* [WHAT YOU HAVE TO DO] Copy out the records precisely, omitting pictures.

* [INFORMATION SUPPLIED]

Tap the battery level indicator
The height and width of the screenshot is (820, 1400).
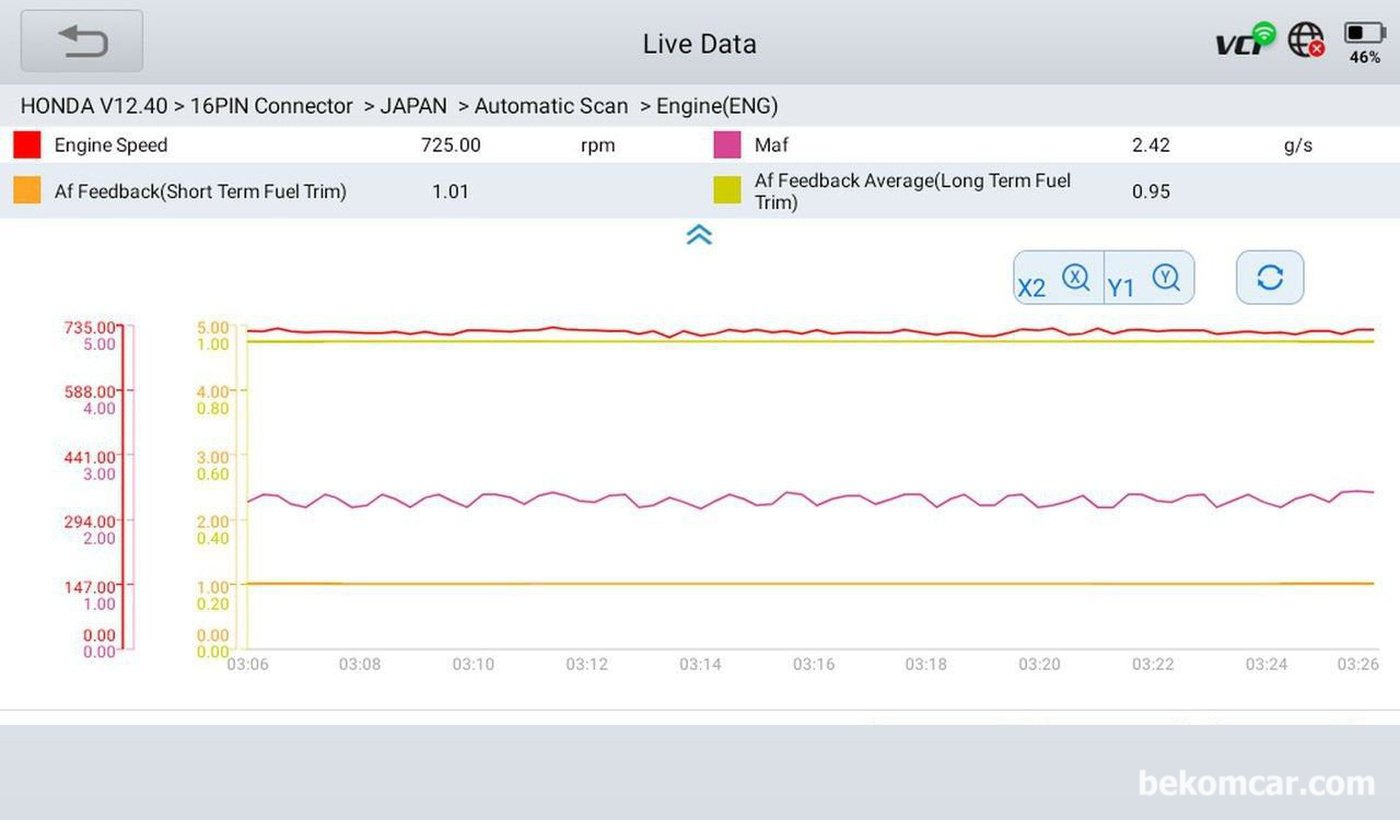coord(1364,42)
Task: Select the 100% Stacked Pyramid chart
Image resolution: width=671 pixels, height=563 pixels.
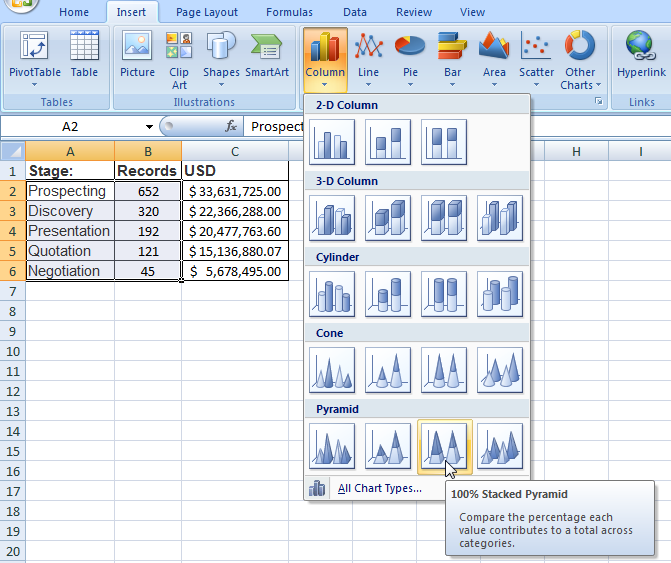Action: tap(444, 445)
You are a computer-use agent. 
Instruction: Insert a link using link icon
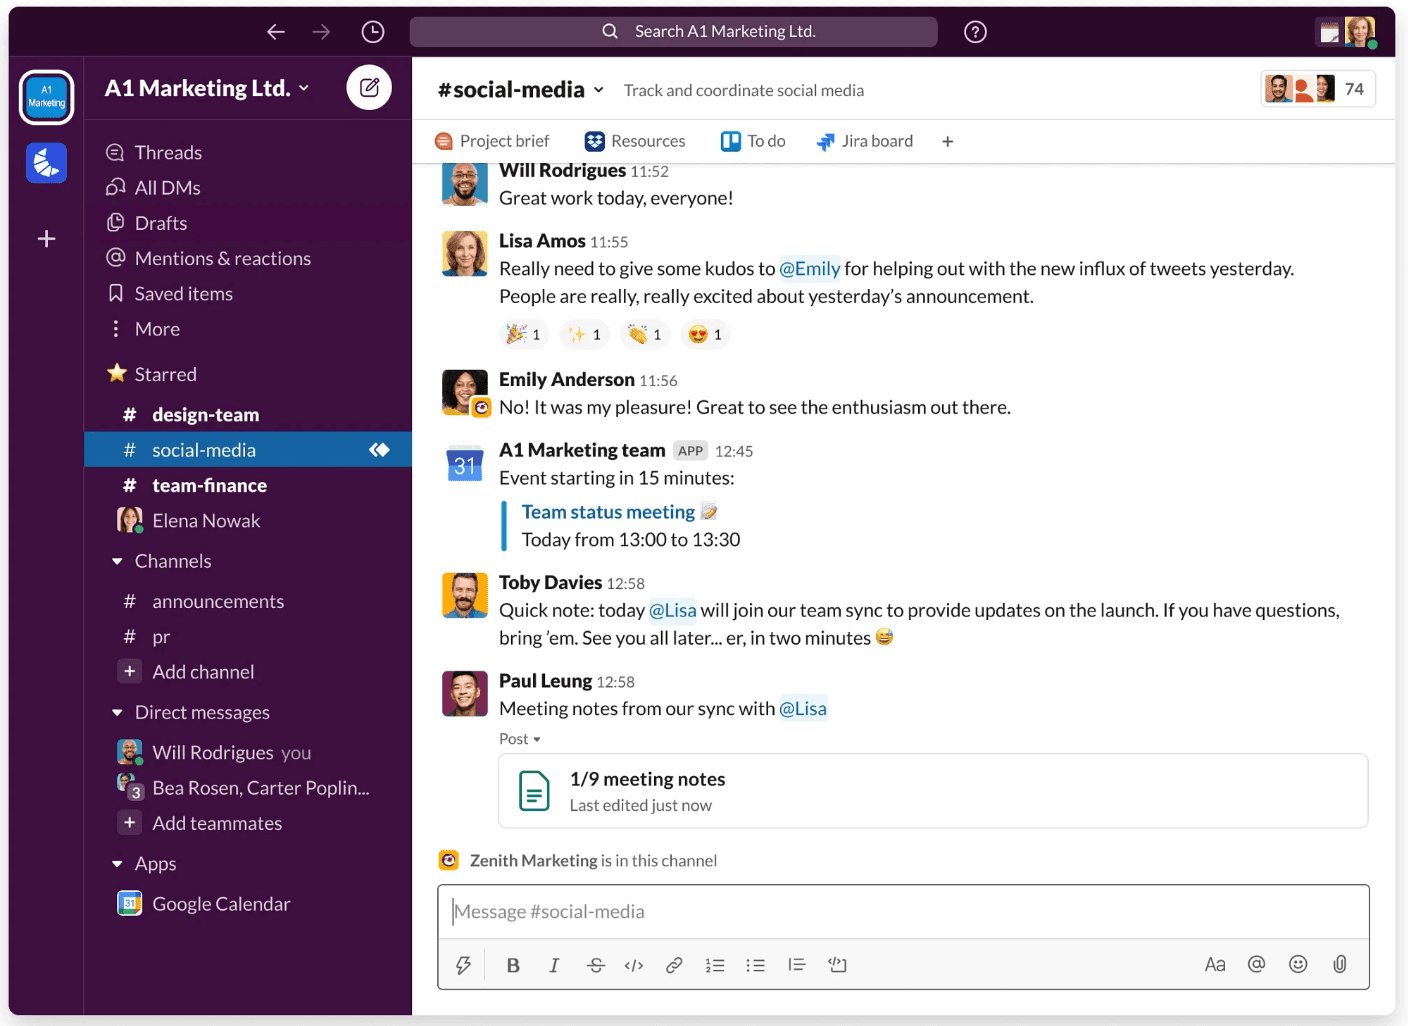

* [TASK ANSWER]
Tap the battery level indicator
The height and width of the screenshot is (820, 1400).
coord(1364,42)
Task: Select the 100% Stacked Pyramid chart
Image resolution: width=671 pixels, height=563 pixels.
Action: tap(444, 445)
You are a computer-use agent. 
Instruction: Insert a link using link icon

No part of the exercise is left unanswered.